I've been at home during the working day a fair bit lately while working on my thesis. For some reason, especially when it's nice and sunny outside, being in this house in the middle of the day on my own has got me thinking about my grandmother. I guess I'm just feeling her a little bit. I don't know.
When I was in pre-school, my grandmother used to take care of me in the afternoons while my mother was at work. Then, during school, I'd often spend large chunks of the school holidays here. When I was at university, and later when I was working part-time as a teacher, I would occasionally come over for lunch with Nana. When my mother sold the house I ostensibly grew up in to move in with my grandmother, I didn't really feel as if the family home had been sold, because this had really always been the family home. Even though this was never my house, exactly, while growing up, it was always one of my homes - and my grandmother was a permanent fixture. It's really only been the last two years that you could be in this house during the day without her being here.

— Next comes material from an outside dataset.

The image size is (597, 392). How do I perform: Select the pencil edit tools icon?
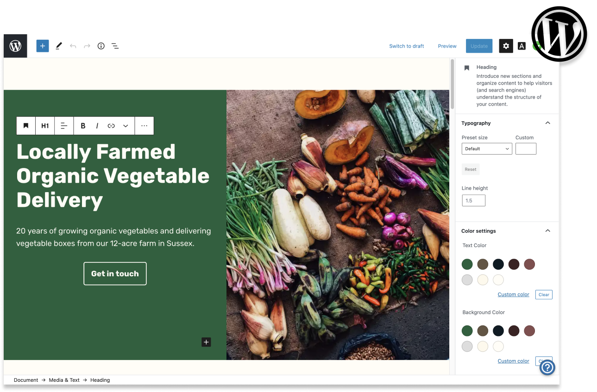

I should be used to having the place to myself now. After all, I moved in four years ago (to save rent and help take care of the old duck), and grandmother moved out about two years ago. And yet, still, when I'm here during a 'working' day and it's sunny outside, it seems weird that she isn't around.
When she went to hospital the last time, we knew she probably wasn't coming back - but we kept everything ready for her just in case she did. Then, when she was accepted into a nursing home, we still kept everything ready for her for a couple of months (just in case she got kicked out), before 'relaxing' into the new 'normal' and starting to treat the house as if it was ours, rather than hers. One of the first things that happened was we got rid of her terrible old bed (we'd been trying to get her to replace it for years) and then I moved into her room. It made sense - after all, she was never going to use it again, and my bedroom was hot and stuffy. All the same, we never mentioned this to her.
Everything was moved, shifted around, altered slightly. A few things were replaced. The chairlift was taken out so someone else could have it... And I stole my grandmother's bedroom. I used to have a recurring nightmare that they had managed to “fix” her, and we were expected to pick her up and take her home the next day. It wasn't a nightmare because my grandmother was coming home, but rather because of the “Oh, crap, we've completely stuffed up her house!” element. For a few months after she died, I kept having the same dream. Only this time it was slightly augmented by the “Hey, we started chucking out all of your clothes and things after the funeral because we thought you were dead” aspect.
For some reason, today I was thinking about how she would have preferred to die. Not like she did, I can tell you. I'm reasonably sure she would have preferred to die a good six or seven years ago. She would have gotten up from her old, favourite chair (a little shaky in the knees, but still mobile), walked into her kitchen (where she spent a lot of her life, cooking for her family), and rinsed out her cup and things at the sink while looking out through the kitchen window at her backyard. Then she would have walked down the hallway (without needing any help), used her own toilet (without any accessories), washed her hands in her own bathroom and then gone to her own bed for an afternoon nap. There, surrounded by the things that have been a part of her life for the last thirty to fifty years - the things she once shared with her husband, and were as familiar to her as breathing - she would have gone to sleep and simply never woken up. That's how her husband died, and that's how she wanted to go.
I wish we could have given that to her. The trouble with nursing homes is that, no matter how nice or comfortable they are, they always feel like a cross between a hotel and a hospital. My grandmother “lived” at hers for almost a year, and never felt “at home”. I'm almost entirely convinced that's why she slept so darn much (well, that and the painkillers) - because her dreams would take her home. She'd wake up and tell us to take the washing off the line, or remember to get something from the kitchen on our way home... I hope that's where she slipped to, in the end. Dreaming herself back into her kitchen, looking out at her backyard - just as I'd seen her so many times over the years. It would be nice to think that, in some small way, she managed to die at home after all.